Looking back on the beeb: my summer as a BBC intern

JOURNALISM – at least in my shy mindset – has always been a scarily inaccessible who-you-know type industry. Even more daunting, I have always perceived newsrooms as a kind of elitist story-gathering cult, where facts are sacred and ignorance is punishable by death. In the weeks prior to starting my internship with the BBC, I feasted on news like never before in a desperate bid to appear, at the very least, ‘clued in’. From the Arab revolutions to the inner politics of local council elections, I aimed to become master of current affairs.

However, all the courage my preparation garnered disappeared as I walked through the door of the building. The interior of BBC Scotland Pacific Quay – or ‘PQ’ as it’s called by the staff – is a magnificent open-plan chamber, flanked by balconies on every floor with a sandstone staircase dividing the middle; less a broadcaster’s headquarters, more a modern art gallery with offices hidden away out of sight. It all suddenly got very real then: climbing the sandstone steps toward our induction room, passing a big set of BBC blocks. Thoughts like “Am I ready for this?” and “Do I actually know anything about anything?” crossed my mind.

When the door to the room opened, things changed. We were greeted with tea, biscuits, and a mountain of cake, complete with a set of handshakes and “How do you do?”s. What cut the tension most, though, was Jackie Bird strolling in and greeting us with a nonchalant “Hello!” Somewhere between a loved school teacher and Mum, Jackie was seemingly briefed on us coming, and started our first day by giving us a pep talk.

Over the next seven weeks we were given university-style lectures about story-gathering, along with some very hands-on workshops about scripting and filming. We were told to start thinking about Olympic themed story ideas that could be told about our local communities, and at the end of the scheme, we pitched our story ideas to Reporting Scotland and Good Morning Scotland editors. Some ideas got rejected, my own included. However I joined another trainee Niall instead, who pitched an idea for a story about the lack of Scottish coaching and training facilities for athletes, and how this meant Scottish athletes had to travel down south or abroad in order to achieve a desired standard of training. Niall had chosen radio when asked what kind of story he wanted to make, but since I was a T.V trainee, the story was picked up by both Reporting Scotland and Good Morning Scotland. After a week of scripting, recording, and editing, the story was broadcast on both T.V and radio. A great part of it was that we really were left to our own devices; from pitching to filming, we had to find our own interviews, book the places we wanted to film inside, figure out the structure of the piece and how it would look on each format. When it was time to edit, we were given a bit more help, but up until that point the content produced really felt like our own.

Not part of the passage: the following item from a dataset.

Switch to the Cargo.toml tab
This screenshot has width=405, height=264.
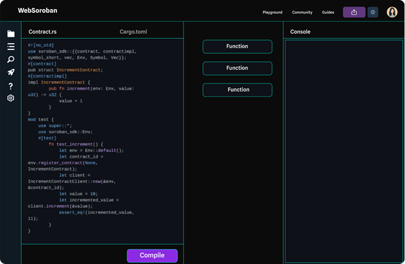[133, 32]
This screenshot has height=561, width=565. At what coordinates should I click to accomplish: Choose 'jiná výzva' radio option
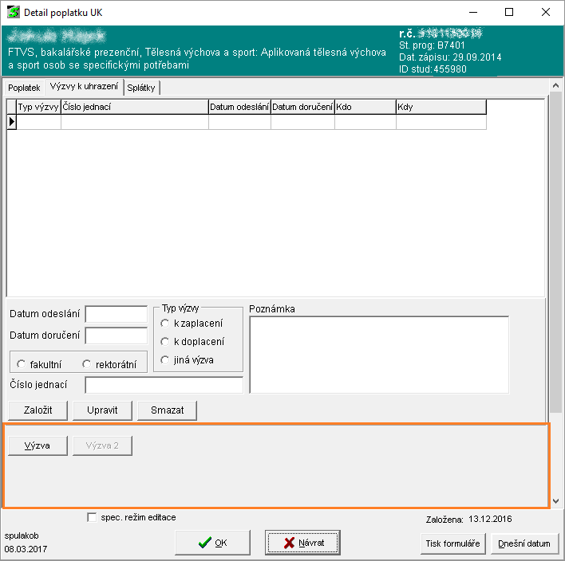point(165,359)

Outside the trainee scheme itself, we were showered with opportunities to shadow and become audience members for shows. “Oh and by the way, if any of you are keen to shadow the Newsnight team, pop your name down here”, our boss Andrew would say, as if he was offering us a tic-tac rather than making a student journalist’s dream. When shadowing the Newsnight staff, I was sent out with Catriona Renton as she did a piece to camera in the west end. As Catriona practised her lines, I got chatting with her cameraman Dave, and that’s when the day really picked up. He showed me all the gizmos on his camera, and later that night I sat in on the edit with him before watching the day’s work from the gallery as we talked careers.

Everyone at the BBC was very kind and welcoming. Their warmth was matched only with the unique and genuine characters that were my fellow trainees. Within hours of Day One, a Facebook group was made, and a kind of fellowship was formed.

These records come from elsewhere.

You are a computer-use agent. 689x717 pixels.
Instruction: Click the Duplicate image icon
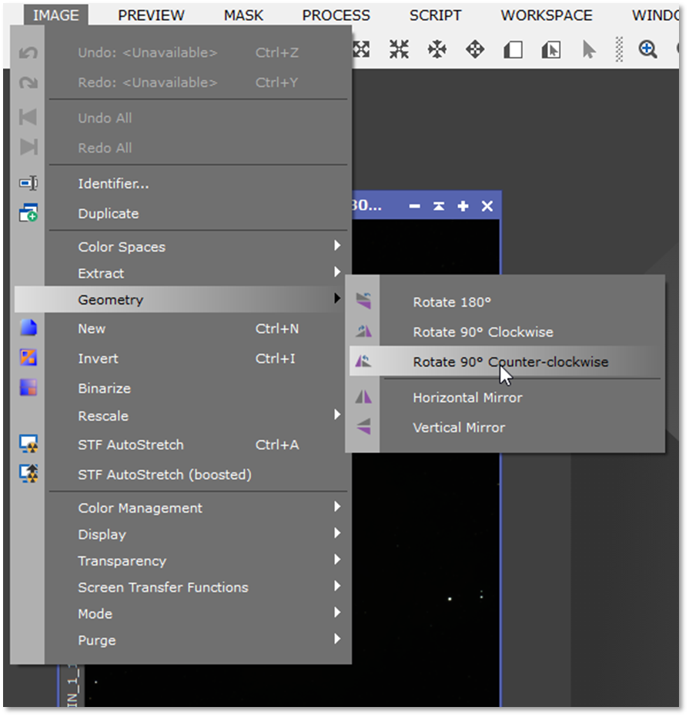28,213
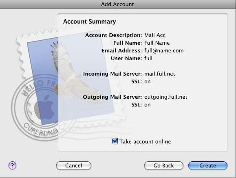The image size is (236, 178).
Task: Click the full@name.com email address
Action: point(164,50)
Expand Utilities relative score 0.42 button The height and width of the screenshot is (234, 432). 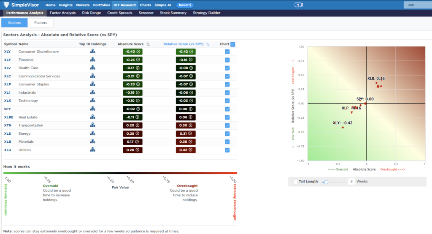pyautogui.click(x=186, y=150)
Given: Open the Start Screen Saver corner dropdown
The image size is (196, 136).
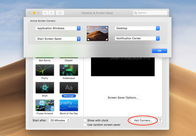Looking at the screenshot, I should pyautogui.click(x=58, y=39).
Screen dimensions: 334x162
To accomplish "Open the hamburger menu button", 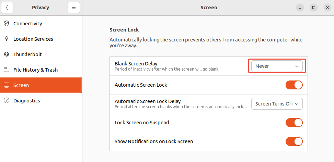I will pos(74,8).
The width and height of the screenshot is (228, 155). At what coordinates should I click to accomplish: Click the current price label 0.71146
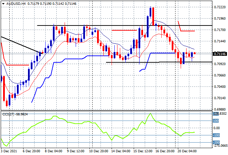pos(220,54)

The most important, if not most memorable thing I’ll take away from working with ‘the Beeb’ are words from Jackie during that pep-talk on Day One. She reminisced about her own days as a reporter before she became the face of Reporting Scotland, saying that to be successful at it, you didn’t need to be a genius or have expert news sense. Instead, you need to put the work in, never give up, and don’t get disheartened at the prospect of failure. She said a journalist had to be like one of her favourite childhood toys, a weeble.

“Weebles wobble, but they don’t fall down!” The whole room laughed, and I did too. But looking back, it was probably the soundest advice anyone’s ever given me.